Retype every line of the data below without changing anything.

Source records:

==*==

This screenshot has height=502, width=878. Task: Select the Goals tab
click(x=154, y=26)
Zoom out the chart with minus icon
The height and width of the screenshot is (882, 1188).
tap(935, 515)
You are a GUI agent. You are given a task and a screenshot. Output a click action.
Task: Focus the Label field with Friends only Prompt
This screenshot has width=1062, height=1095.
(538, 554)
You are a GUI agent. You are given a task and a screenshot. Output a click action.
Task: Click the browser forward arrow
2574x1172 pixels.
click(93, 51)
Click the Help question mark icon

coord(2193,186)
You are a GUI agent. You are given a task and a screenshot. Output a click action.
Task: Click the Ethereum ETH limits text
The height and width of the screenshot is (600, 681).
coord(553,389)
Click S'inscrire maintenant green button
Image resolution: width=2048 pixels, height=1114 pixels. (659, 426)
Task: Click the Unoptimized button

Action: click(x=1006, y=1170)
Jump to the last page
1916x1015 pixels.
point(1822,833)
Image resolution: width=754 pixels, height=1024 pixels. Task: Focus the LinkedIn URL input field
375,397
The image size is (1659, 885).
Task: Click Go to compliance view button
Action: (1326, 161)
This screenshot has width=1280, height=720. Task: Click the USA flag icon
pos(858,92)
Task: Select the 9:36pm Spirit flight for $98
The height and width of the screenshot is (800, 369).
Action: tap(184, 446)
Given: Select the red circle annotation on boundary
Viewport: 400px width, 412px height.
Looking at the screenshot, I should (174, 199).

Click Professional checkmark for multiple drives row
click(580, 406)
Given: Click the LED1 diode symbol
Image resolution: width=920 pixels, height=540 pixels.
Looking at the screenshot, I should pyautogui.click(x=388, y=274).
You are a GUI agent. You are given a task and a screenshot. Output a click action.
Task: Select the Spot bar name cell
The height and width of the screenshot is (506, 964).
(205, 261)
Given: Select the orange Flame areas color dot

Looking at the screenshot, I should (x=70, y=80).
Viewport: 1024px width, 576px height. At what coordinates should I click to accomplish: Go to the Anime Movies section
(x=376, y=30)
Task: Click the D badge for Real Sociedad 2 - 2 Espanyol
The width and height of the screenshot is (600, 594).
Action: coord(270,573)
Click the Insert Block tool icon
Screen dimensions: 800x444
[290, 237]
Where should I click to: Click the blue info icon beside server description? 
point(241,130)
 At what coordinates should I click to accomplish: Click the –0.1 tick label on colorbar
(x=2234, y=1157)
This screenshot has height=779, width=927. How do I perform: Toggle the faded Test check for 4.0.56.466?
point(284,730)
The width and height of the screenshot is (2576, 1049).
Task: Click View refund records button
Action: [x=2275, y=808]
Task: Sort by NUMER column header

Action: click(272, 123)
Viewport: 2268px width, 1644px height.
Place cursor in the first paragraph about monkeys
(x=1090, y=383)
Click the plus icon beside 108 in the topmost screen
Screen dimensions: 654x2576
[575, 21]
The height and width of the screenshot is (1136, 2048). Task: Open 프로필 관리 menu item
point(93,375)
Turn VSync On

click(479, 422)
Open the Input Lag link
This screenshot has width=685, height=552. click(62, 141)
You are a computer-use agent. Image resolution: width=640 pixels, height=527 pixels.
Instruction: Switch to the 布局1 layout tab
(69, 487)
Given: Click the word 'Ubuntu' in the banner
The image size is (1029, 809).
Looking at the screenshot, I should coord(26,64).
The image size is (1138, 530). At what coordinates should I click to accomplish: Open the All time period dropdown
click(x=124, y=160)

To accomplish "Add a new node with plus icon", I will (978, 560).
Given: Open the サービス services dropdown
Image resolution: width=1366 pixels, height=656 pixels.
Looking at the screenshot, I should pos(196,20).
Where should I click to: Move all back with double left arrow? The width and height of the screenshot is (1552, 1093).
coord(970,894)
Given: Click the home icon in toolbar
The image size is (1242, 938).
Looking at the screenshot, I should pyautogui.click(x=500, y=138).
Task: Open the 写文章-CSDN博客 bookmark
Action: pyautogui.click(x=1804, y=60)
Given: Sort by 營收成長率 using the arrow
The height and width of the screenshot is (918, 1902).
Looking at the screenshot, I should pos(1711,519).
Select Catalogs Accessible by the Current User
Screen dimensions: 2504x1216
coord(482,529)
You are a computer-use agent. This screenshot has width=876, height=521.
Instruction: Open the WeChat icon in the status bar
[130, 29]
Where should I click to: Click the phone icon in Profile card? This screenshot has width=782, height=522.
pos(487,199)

==*==

> **RESULT OF THE EXERCISE**
This screenshot has height=502, width=878. Task: Select the Goals tab
click(x=154, y=26)
Zoom out the chart with minus icon
The height and width of the screenshot is (882, 1188).
tap(935, 515)
You are a GUI agent. You are given a task and a screenshot. Output a click action.
Task: Focus the Label field with Friends only Prompt
This screenshot has width=1062, height=1095.
(538, 554)
You are a GUI agent. You are given a task and a screenshot. Output a click action.
Task: Click the browser forward arrow
2574x1172 pixels.
click(93, 51)
Click the Help question mark icon

coord(2193,186)
You are a GUI agent. You are given a task and a screenshot. Output a click action.
Task: Click the Ethereum ETH limits text
The height and width of the screenshot is (600, 681).
coord(553,389)
Click S'inscrire maintenant green button
Image resolution: width=2048 pixels, height=1114 pixels. (659, 426)
Task: Click the Unoptimized button

Action: click(x=1006, y=1170)
Jump to the last page
1916x1015 pixels.
point(1822,833)
Image resolution: width=754 pixels, height=1024 pixels. Task: Focus the LinkedIn URL input field
375,397
The image size is (1659, 885).
Task: Click Go to compliance view button
Action: (1326, 161)
This screenshot has width=1280, height=720. Task: Click the USA flag icon
pos(858,92)
Task: Select the 9:36pm Spirit flight for $98
The height and width of the screenshot is (800, 369).
Action: tap(184, 446)
Given: Select the red circle annotation on boundary
Viewport: 400px width, 412px height.
Looking at the screenshot, I should (174, 199).

Click Professional checkmark for multiple drives row
click(580, 406)
Given: Click the LED1 diode symbol
Image resolution: width=920 pixels, height=540 pixels.
Looking at the screenshot, I should pyautogui.click(x=388, y=274).
You are a GUI agent. You are given a task and a screenshot. Output a click action.
Task: Select the Spot bar name cell
The height and width of the screenshot is (506, 964).
(205, 261)
Given: Select the orange Flame areas color dot

Looking at the screenshot, I should (x=70, y=80).
Viewport: 1024px width, 576px height. At what coordinates should I click to accomplish: Go to the Anime Movies section
(x=376, y=30)
Task: Click the D badge for Real Sociedad 2 - 2 Espanyol
The width and height of the screenshot is (600, 594).
Action: coord(270,573)
Click the Insert Block tool icon
Screen dimensions: 800x444
[290, 237]
Where should I click to: Click the blue info icon beside server description? 
point(241,130)
 At what coordinates should I click to accomplish: Click the –0.1 tick label on colorbar
(x=2234, y=1157)
This screenshot has height=779, width=927. How do I perform: Toggle the faded Test check for 4.0.56.466?
point(284,730)
The width and height of the screenshot is (2576, 1049).
Task: Click View refund records button
Action: [x=2275, y=808]
Task: Sort by NUMER column header

Action: click(272, 123)
Viewport: 2268px width, 1644px height.
Place cursor in the first paragraph about monkeys
(x=1090, y=383)
Click the plus icon beside 108 in the topmost screen
Screen dimensions: 654x2576
[575, 21]
The height and width of the screenshot is (1136, 2048). Task: Open 프로필 관리 menu item
point(93,375)
Turn VSync On

click(479, 422)
Open the Input Lag link
This screenshot has width=685, height=552. click(62, 141)
You are a computer-use agent. Image resolution: width=640 pixels, height=527 pixels.
Instruction: Switch to the 布局1 layout tab
(69, 487)
Given: Click the word 'Ubuntu' in the banner
The image size is (1029, 809).
Looking at the screenshot, I should coord(26,64).
The image size is (1138, 530). At what coordinates should I click to accomplish: Open the All time period dropdown
click(x=124, y=160)

To accomplish "Add a new node with plus icon", I will (978, 560).
Given: Open the サービス services dropdown
Image resolution: width=1366 pixels, height=656 pixels.
Looking at the screenshot, I should pos(196,20).
Where should I click to: Move all back with double left arrow? The width and height of the screenshot is (1552, 1093).
coord(970,894)
Given: Click the home icon in toolbar
The image size is (1242, 938).
Looking at the screenshot, I should pyautogui.click(x=500, y=138).
Task: Open the 写文章-CSDN博客 bookmark
Action: pyautogui.click(x=1804, y=60)
Given: Sort by 營收成長率 using the arrow
The height and width of the screenshot is (918, 1902).
Looking at the screenshot, I should pos(1711,519).
Select Catalogs Accessible by the Current User
Screen dimensions: 2504x1216
coord(482,529)
You are a computer-use agent. This screenshot has width=876, height=521.
Instruction: Open the WeChat icon in the status bar
[130, 29]
Where should I click to: Click the phone icon in Profile card? This screenshot has width=782, height=522.
pos(487,199)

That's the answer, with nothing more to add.